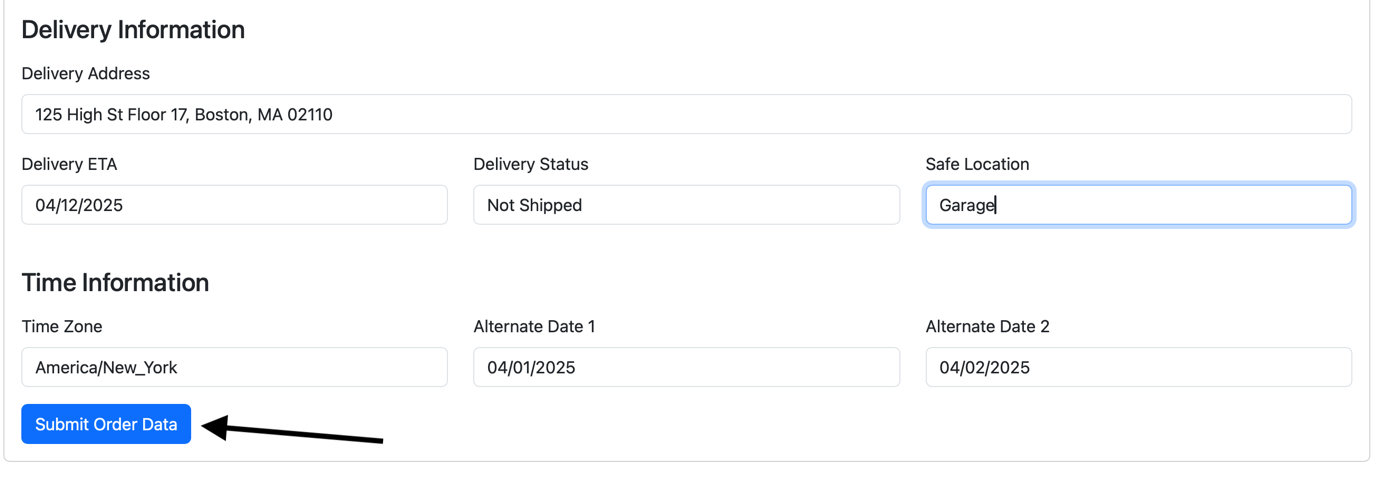
Task: Focus the Delivery Address input field
Action: 686,115
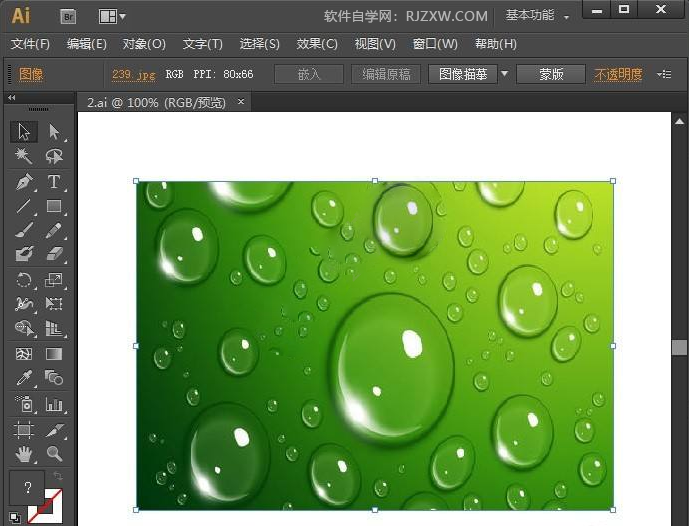This screenshot has width=689, height=526.
Task: Select the Magic Wand tool
Action: [23, 156]
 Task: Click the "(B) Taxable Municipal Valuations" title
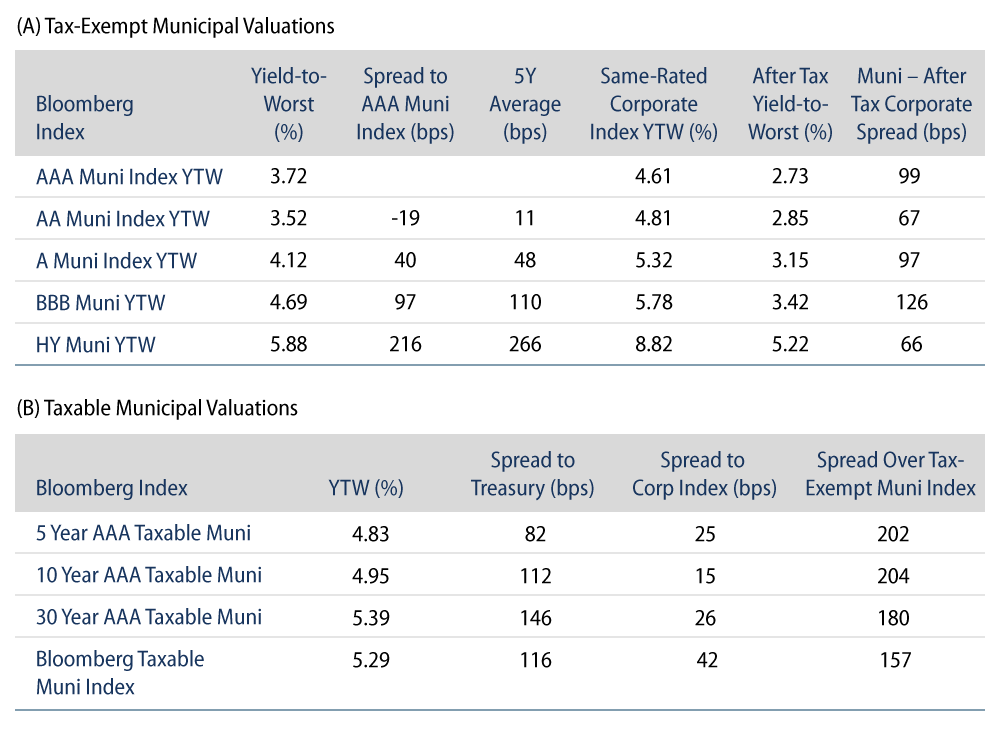pos(157,408)
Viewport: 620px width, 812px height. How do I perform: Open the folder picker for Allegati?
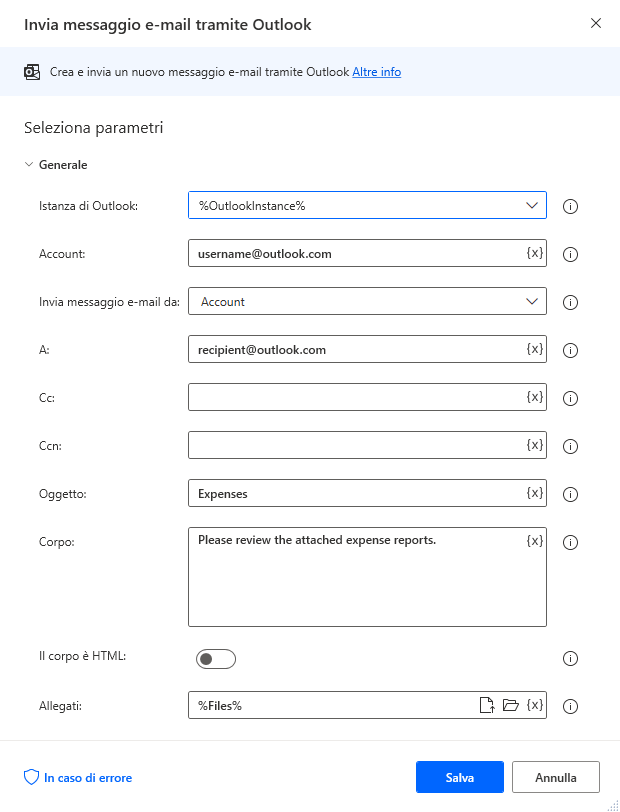(x=510, y=705)
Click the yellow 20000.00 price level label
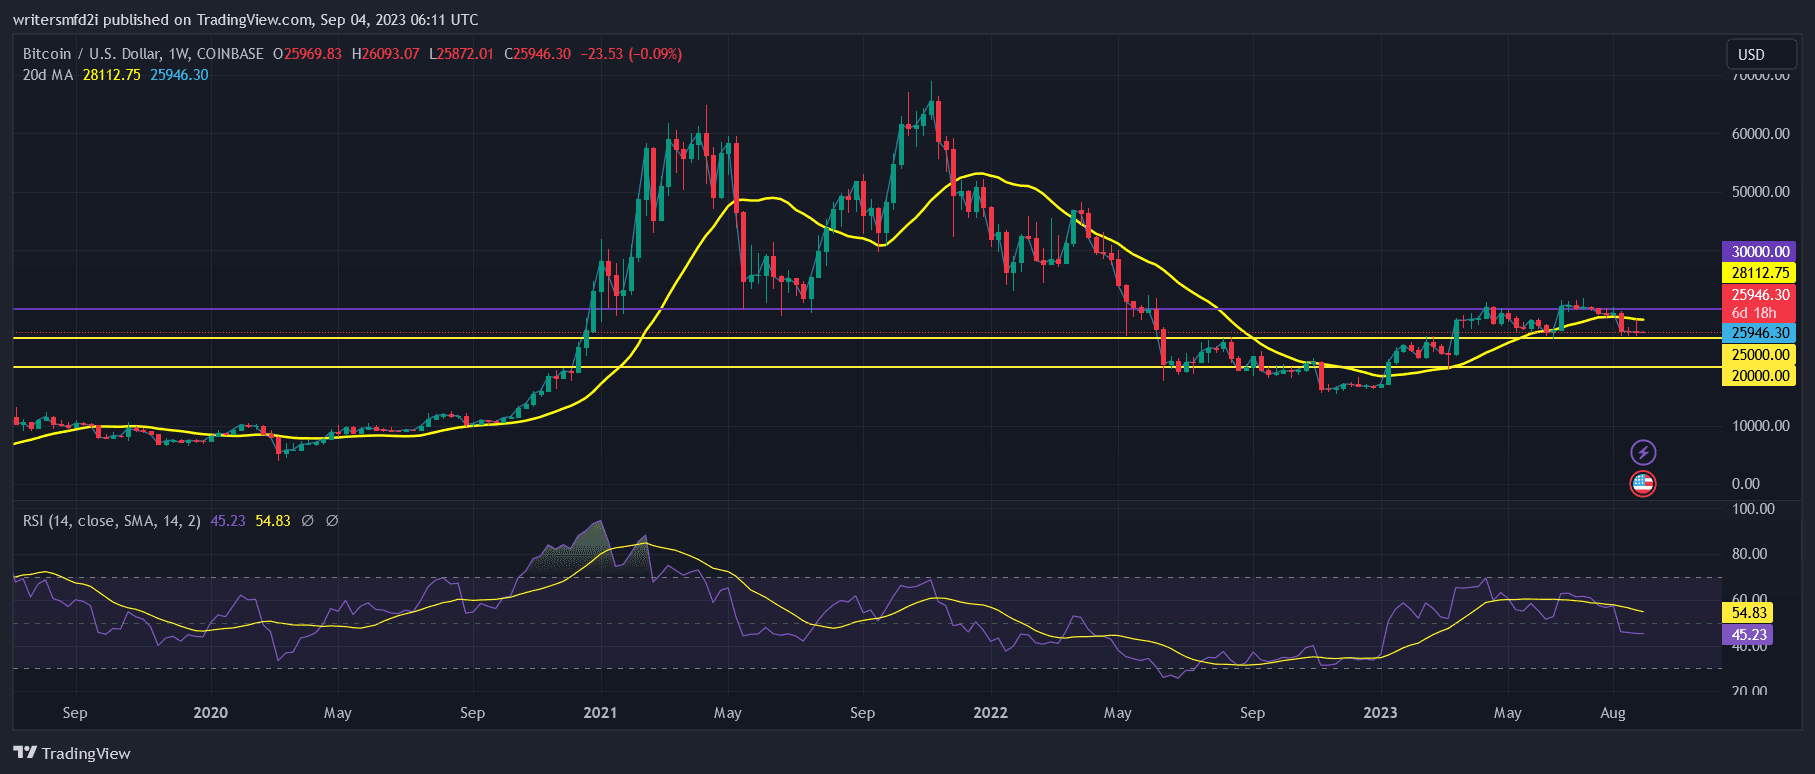 [x=1760, y=376]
__________________________________________________
PROBLEM: A word-for-word repeat is expected of the lines from the one with "Viewport: 620px width, 812px" to the end of the data, both included; pictures are not part of it.

COMPLETED TASK:
Viewport: 620px width, 812px height. How do I perform: Open the folder picker for Allegati?
(x=510, y=705)
Click the yellow 20000.00 price level label
 [x=1760, y=376]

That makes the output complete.